= WHAT THE TASK ASKS =
Quote the wind power modeling text word for word, from "Figure 1 shows" up to and including "using LOESS regression.".

= DOCUMENT TEXT =
Figure 1 shows a brief comparison of our modeling approach and RN. In contrast to the rather simple ML modeling process, RN has to perform five major steps to derive a wind power time series. Our ML modeling process trains a neural network by regressing a set of predictor variables (wind speed components u, v and date dummies) on the response variable wind power generation (a) and uses the trained neural network to predict wind power generation by using a set of wind speed data from the same source but different time period and date dummy predictors (b) (
Figure 1). A more detailed description of the ML approach can be found in
Section 2.1.
In the RN approach, the following steps are taken (
Figure 1):
- (a)
Wind speed data were acquired, and wind speed components, i.e., the u and v variables, were interpolated from the MERRA2 grid to the actual turbine locations using LOESS regression.
- (b)
Wind speeds were extrapolated to the corresponding turbine hub heights from the three height levels provided by MERRA2 (2, 10, and 50 m above the ground) using the logarithmic wind profile.
- (c)
Wind speeds were converted to wind turbine power outputs by using manufacturers’ power curves.
- (d)
An additional bias correction step for calibrating results against actual electricity generation was performed in the RN model as a post-processing step.
A detailed description of the modeling approach used by RN can be found in Staffell and Pfenninger [
13]. In general, all power curve-based models follow a highly similar approach to RN.
Both our ML-based approach and RN used MERRA2 reanalysis as the data source for the 2, 10, and 50-m u and v wind speed components. We chose Germany as modeling location due to its highly developed wind turbine fleet, in addition to the sound availability of wind power generation data via the Open Power System Data (OPSD) platform [
35]. The model time period (2010–2016) was chosen to fit the longest openly available coherent time series of hourly resolved wind power generation. The temporal resolution of observed and modeled generations was hourly.

= RECORDS =
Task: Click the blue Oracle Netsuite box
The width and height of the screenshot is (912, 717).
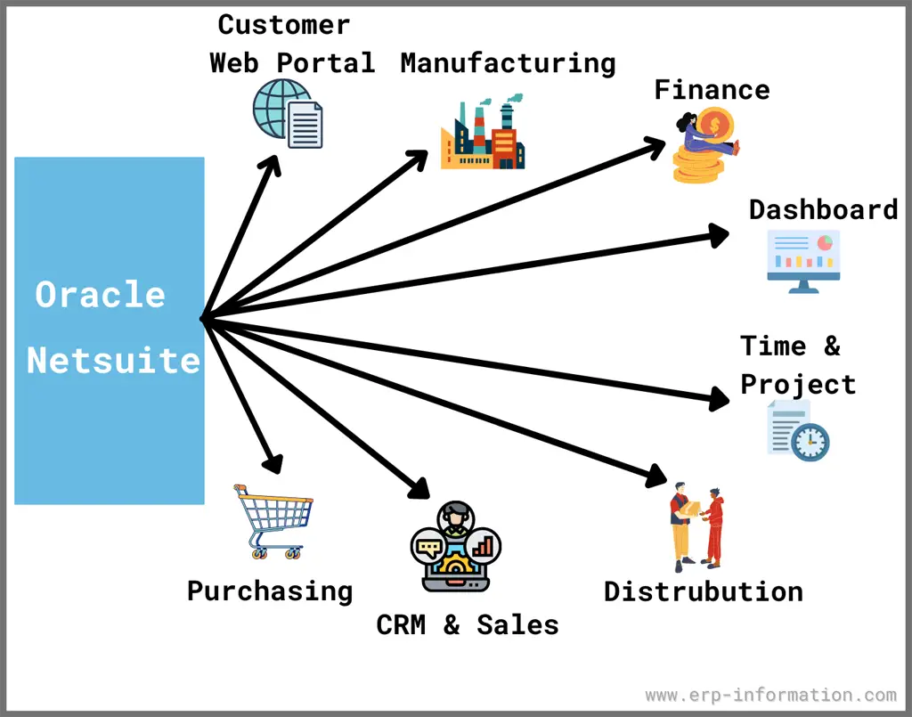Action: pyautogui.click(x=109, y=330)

--

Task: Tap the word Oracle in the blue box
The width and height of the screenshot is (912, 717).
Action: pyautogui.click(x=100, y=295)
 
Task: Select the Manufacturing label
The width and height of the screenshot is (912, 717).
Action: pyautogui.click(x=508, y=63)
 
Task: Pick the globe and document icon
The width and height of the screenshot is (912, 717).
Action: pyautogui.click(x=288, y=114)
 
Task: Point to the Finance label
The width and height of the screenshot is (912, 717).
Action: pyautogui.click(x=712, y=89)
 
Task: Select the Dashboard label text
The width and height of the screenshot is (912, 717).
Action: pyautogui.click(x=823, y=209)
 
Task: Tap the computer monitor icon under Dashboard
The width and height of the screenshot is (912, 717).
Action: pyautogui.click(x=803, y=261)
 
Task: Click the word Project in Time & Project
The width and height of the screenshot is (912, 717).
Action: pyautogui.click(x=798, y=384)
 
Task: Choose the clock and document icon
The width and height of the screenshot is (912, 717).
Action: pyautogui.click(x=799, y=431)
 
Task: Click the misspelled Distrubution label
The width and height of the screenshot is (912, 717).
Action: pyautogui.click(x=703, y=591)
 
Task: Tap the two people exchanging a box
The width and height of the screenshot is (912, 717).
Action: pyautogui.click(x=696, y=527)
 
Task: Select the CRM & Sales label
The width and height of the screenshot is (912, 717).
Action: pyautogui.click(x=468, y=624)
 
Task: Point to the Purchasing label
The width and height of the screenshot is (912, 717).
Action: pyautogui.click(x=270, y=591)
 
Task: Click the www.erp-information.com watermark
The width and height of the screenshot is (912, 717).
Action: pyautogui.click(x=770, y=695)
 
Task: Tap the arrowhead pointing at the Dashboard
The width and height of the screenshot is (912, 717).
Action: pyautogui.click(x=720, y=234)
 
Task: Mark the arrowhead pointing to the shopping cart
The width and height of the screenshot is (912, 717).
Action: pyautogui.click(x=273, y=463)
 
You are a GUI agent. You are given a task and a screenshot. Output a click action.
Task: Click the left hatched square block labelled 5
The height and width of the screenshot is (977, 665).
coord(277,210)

= RESPONSE FOR THIS EXERCISE =
Figure 1 shows a brief comparison of our modeling approach and RN. In contrast to the rather simple ML modeling process, RN has to perform five major steps to derive a wind power time series. Our ML modeling process trains a neural network by regressing a set of predictor variables (wind speed components u, v and date dummies) on the response variable wind power generation (a) and uses the trained neural network to predict wind power generation by using a set of wind speed data from the same source but different time period and date dummy predictors (b) (
Figure 1). A more detailed description of the ML approach can be found in
Section 2.1.
In the RN approach, the following steps are taken (
Figure 1):
- (a)
Wind speed data were acquired, and wind speed components, i.e., the u and v variables, were interpolated from the MERRA2 grid to the actual turbine locations using LOESS regression.